Medical Research

Key Strides Being Made in The Battle Against Antibiotics Resistance

Resistance to antibiotics is becoming increasingly prevalent and threatens to undermine healthcare systems across the globe.

Now, though, scientists appear to have discovered a way to combat it.

Researchers from the University of Bristol, in the UK, defined the relative importance of two mechanisms associated with resistance to beta-lactam antibiotics. (Antibiotics including penicillins, cephalosporins and carbapenems are known as beta-lactams and are the most commonly prescribed antibiotics worldwide.)

In one mechamism, bacteria restrict the entry of antibiotics into the cell; in the other, bacteria produce an enzyme (a beta-lactamase), which destroys any antibiotic that gets into the cell. The latter was found to be the more important of the two mechanisms. These findings imply that if chemicals could be developed to inhibit beta-lactamase enzymes, a significant proportion of antibiotic resistance could successfully be reversed.

Building on these findings, and working in partnership with chemists at the University of Oxford and the University of Leeds, Bristol researchers also studied the effectiveness of two types of beta-lactamase enzyme inhibitor in a bacterium known to be highly resistant to common antibiotics.

Using a variety of approaches, the authors studied avibactam, an inhibitor that has recently been introduced into clinical practice, and a “bicyclic boronate” inhibitor, which was first reported by the Oxford/Leeds/Bristol team in 2016.
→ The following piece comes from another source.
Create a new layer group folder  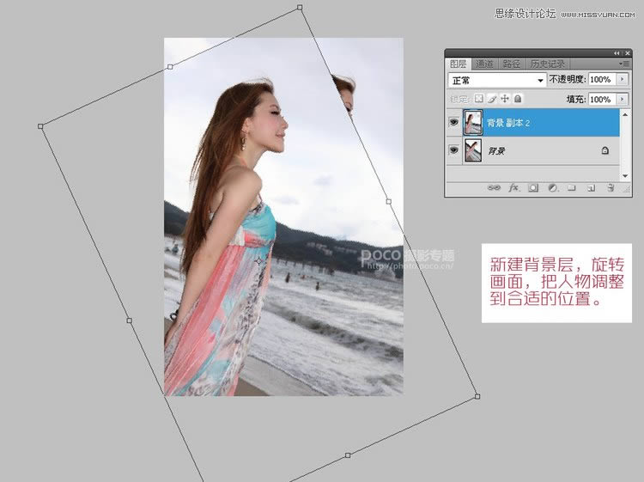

They found both inhibitors failed to consistently protect the beta-lactam antibiotic, ceftazidime, from attack by the beta-lactamase enzyme. However, when paired with a different beta-lactam antibiotic, aztreonam, the inhibitors worked extremely well and killed some of the most resistant bacteria ever seen in the clinic.

Dr Matthew Avison, Reader in Molecular Bacteriology from the University of Bristol’s School of Cellular and Molecular Medicine, and senior author for both studies, said: “Structural/mechanistic work on beta-lactamase enzymes…is helping to drive the discovery of wave after wave of beta-lactamase inhibitors, including the potentially game-changing bicyclic boronate class, shown to be effective in our research, and recently successful in phase one clinical trials.

“Two beta-lactamase inhibitors have recently been licensed for clinical use: avibactam and vaborbactam. Our work shows that avibactam might more successfully be deployed with aztreonam instead of ceftazidime as its antibiotic partner. We are delighted to see that this combination has entered clinical trials, and has recently saved the life of a patient in the USA who was suffering from a previously untreatable infection.

“This is an exciting time for researchers studying beta-lactamase inhibitors. It is the first time for a decade that there is some genuine positivity about our ability to turn back the rising tide of beta-lactam antibiotic resistance.”